Please read the rules before asking questions like this. All your answers are there. This exact question comes up multiple times a day because people don't take the time to read the rules they agreed to when they joined.


----------



## Tim Roberts (Jul 13, 2002)

melissavander.

You need two weeks membership and 20 posts before you can use the Classifieds, including messaging. Classifieds view/access explained.

Don't use this thread to buy and sell, as it will be deleted.


----------



## rapids (Feb 28, 2003)

Welcome to AT from northern Illinois.


----------



## buttercup (Mar 3, 2006)

Welcome from Penn State


----------



## Zar2120 (Mar 20, 2019)

VeritasHunter said:


> Please read the rules before asking questions like this. All your answers are there. This exact question comes up multiple times a day because people don't take the time to read the rules they agreed to when they joined.


Did this really offend you that much 😂


----------



## LoneWolfArcher (Jun 6, 2006)

Zar2120 said:


> Did this really offend you that much 😂


No kidding. Not a good way to welcome a newcomer!

To the OP, welcome! Most people here are kind and helpful! Congrats on taking up the best sport on the planet.


----------



## VeritasHunter (May 4, 2020)

Zar2120 said:


> Did this really offend you that much 😂


Do you not see that this exact question is asked multiple times a day by people who don't actually read the rules they accepted when joining? Why is it wrong to expect people to simply read the rules of the forum? It's not like they're hidden somewhere obscure. They are linked at the top of *every* section.


----------



## Zar2120 (Mar 20, 2019)

VeritasHunter said:


> Do you not see that this exact question is asked multiple times a day by people who don't actually read the rules they accepted when joining? Why is it wrong to expect people to simply read the rules of the forum? It's not like they're hidden somewhere obscure. They are linked at the top of *every* section.


😂😂 you too? What’s the archery equivalent of a boomer or a Karen?
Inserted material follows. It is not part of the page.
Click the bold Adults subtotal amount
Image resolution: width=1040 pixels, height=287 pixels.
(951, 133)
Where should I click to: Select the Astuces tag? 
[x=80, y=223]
If asking a question on an open online forum hurts your feelings that much, just keep scrolling lol far too sensitive.


----------



## VeritasHunter (May 4, 2020)

Zar2120 said:


> ...hurts your feelings that much, *just keep scrolling* lol far too sensitive.
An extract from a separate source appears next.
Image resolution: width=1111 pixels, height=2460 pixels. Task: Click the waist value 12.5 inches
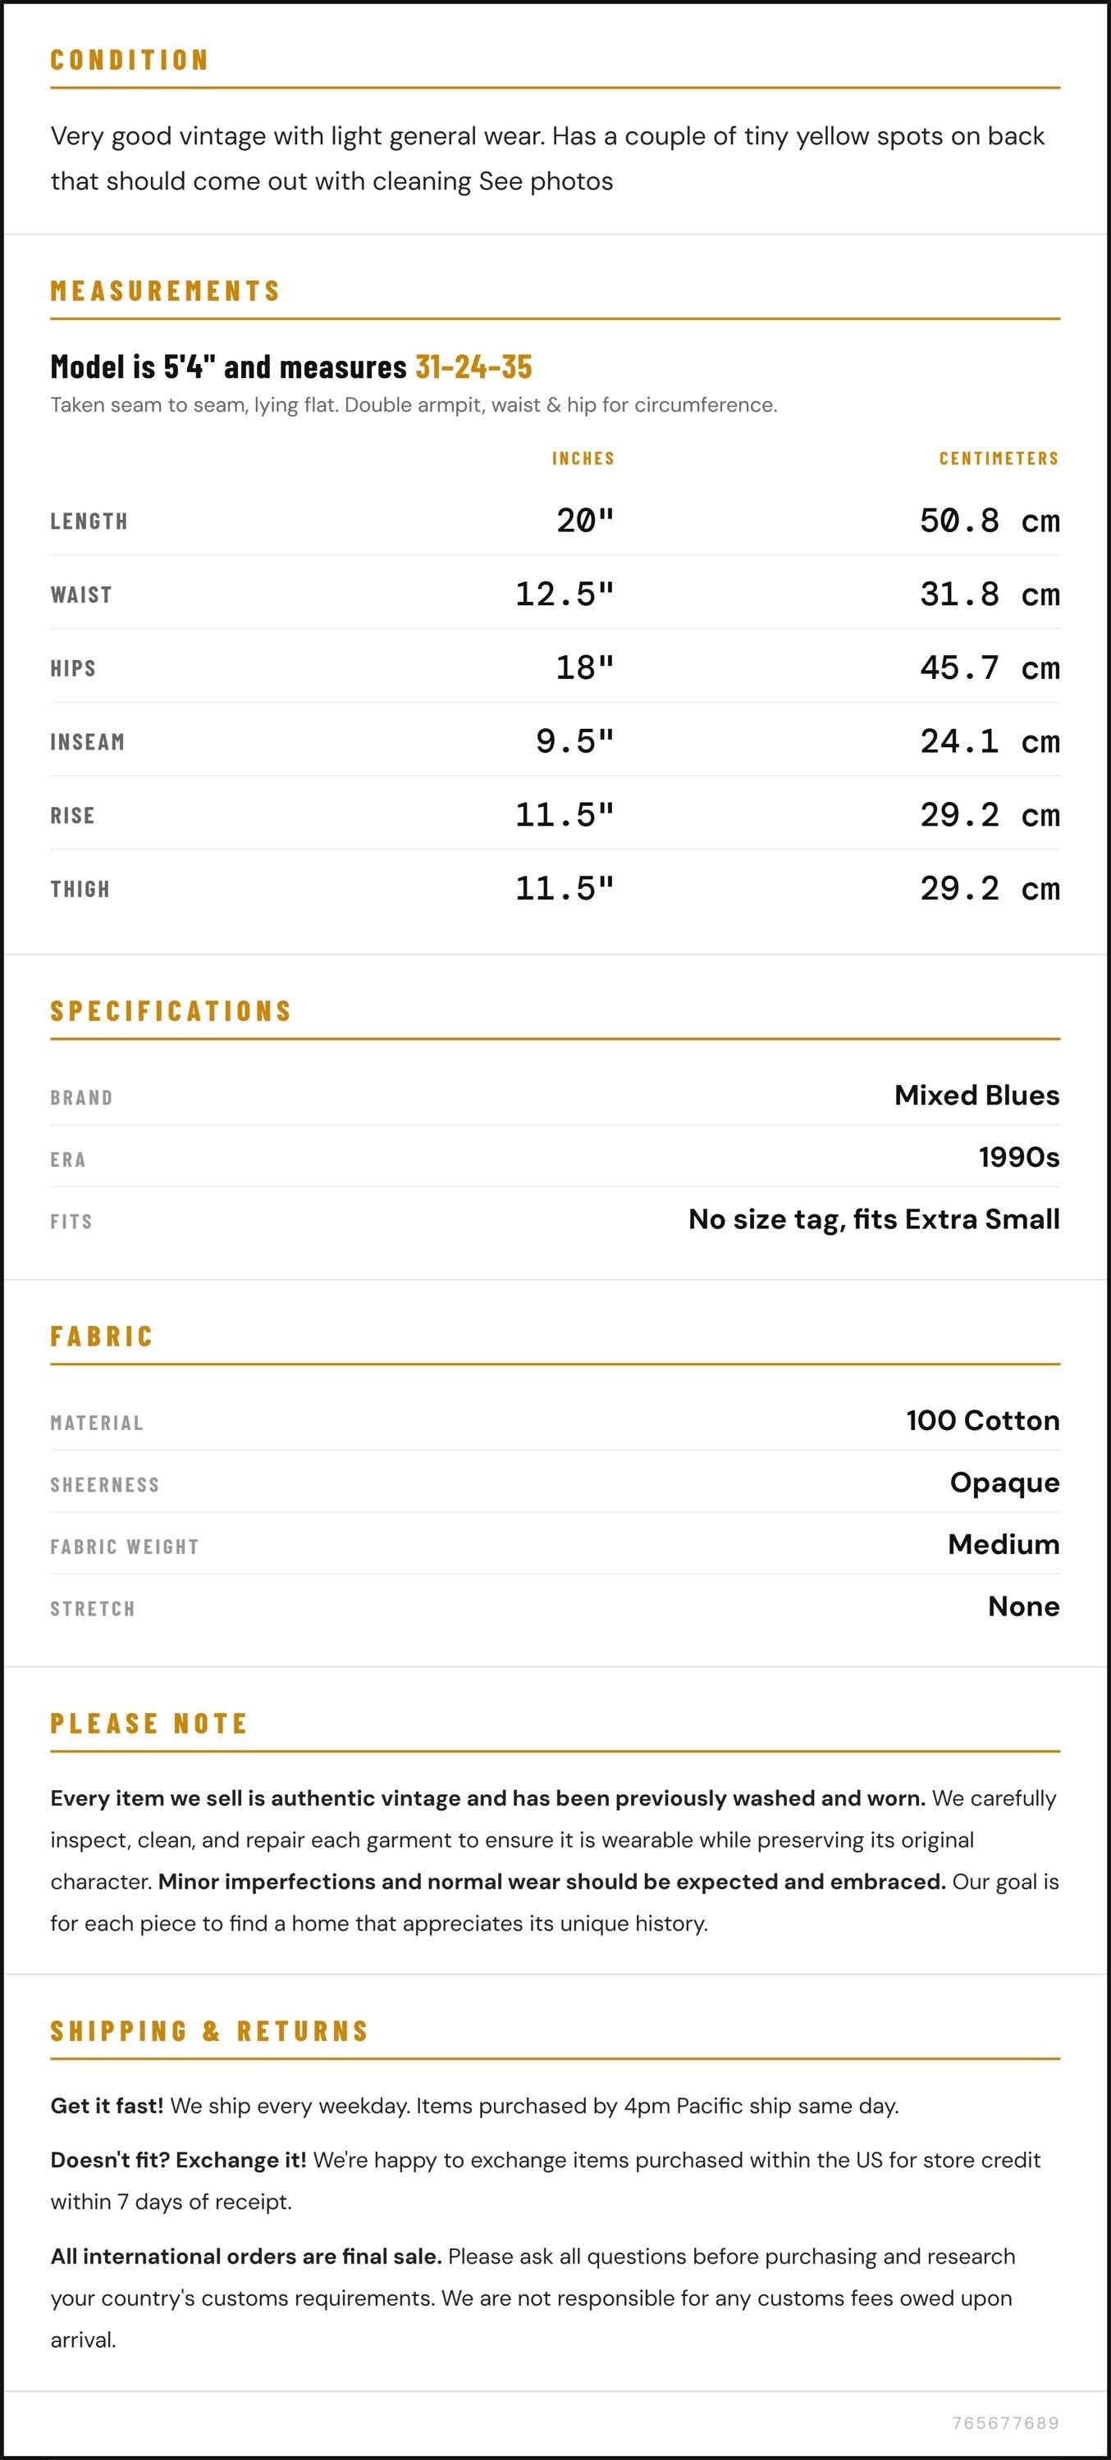(565, 594)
You could take your own advice.


----------



## countryboy96 (Jul 24, 2010)

Welcome. The biggest thing is whatever bow you get is make sure get the right size for your draw length and get direction on proper form. Even a decent proshop will be able to get that done for you so just be careful with online bows if you don't know if it will fit or if you need a bow press to adjust or swap modules.


----------



## Zar2120 (Mar 20, 2019)

VeritasHunter said:


> You could take your own advice.


Ok boomer


----------



## Schlaudj (Jul 21, 2016)

Welcome from another Michigan hunter


----------



## VeritasHunter (May 4, 2020)

Zar2120 said:


> Ok boomer


Wow, that reply took probably most of your intellect to come up with. Very original.


----------



## Letsgopens (Sep 15, 2013)

Really my man a women vertical hunter …. Yea let’s whine about it instead of welcoming her into the fold and help . FFS go complain about cold chicken at the KFC


----------



## Zar2120 (Mar 20, 2019)

VeritasHunter said:


> Wow, that reply took probably most of your intellect to come up with. Very original.
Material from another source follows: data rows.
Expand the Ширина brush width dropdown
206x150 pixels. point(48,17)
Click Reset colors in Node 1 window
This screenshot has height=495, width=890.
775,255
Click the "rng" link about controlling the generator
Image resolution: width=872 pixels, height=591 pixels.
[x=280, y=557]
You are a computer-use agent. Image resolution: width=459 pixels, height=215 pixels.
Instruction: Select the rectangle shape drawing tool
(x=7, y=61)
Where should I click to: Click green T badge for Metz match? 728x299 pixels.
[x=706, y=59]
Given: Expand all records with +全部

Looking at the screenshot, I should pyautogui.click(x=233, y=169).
No you can’t speak to my manager, Karen.


----------



## archeryfanatic1 (Dec 13, 2017)

Welcome to AT forum from a neighbor across the lake SE WI, unless you are a Yooper. Don't fret, you will get to those classifieds, but there is a wealth of knowledge to be had here and camaraderie to boot.


----------



## solohunter (Feb 22, 2005)

Welcome from NEIN.


----------



## cold1984 (Oct 7, 2009)

Welcome friend. I’m down statebin Oakland county


----------



## Nanuk360 (Mar 31, 2015)

Betcha ur sorry you asked now …. Lol

oh and welcome , Have a Blast !!!!


----------



## RealDakota (May 24, 2006)

Welcome!

A word to the wise: WTB posts attract scammers. Before you buy, it’s a good idea to read up on ways to protect your interests.


----------



## Kilmore (10 mo ago)

From one noob to another. Howdy from Utah.


----------



## speedy62 (Jan 20, 2021)

welcome from sw michigan


----------



## Uphunting122 (Dec 19, 2021)

Welcome! I am a fellow yooper as well! Just about as far north that you can drive in the UP is where I’m from!


----------



## bradleydm1 (10 mo ago)

Welcome from Iowa!


----------



## Send^It (10 mo ago)

Welcome!


----------



## thirdhandman (Nov 2, 2009)




----------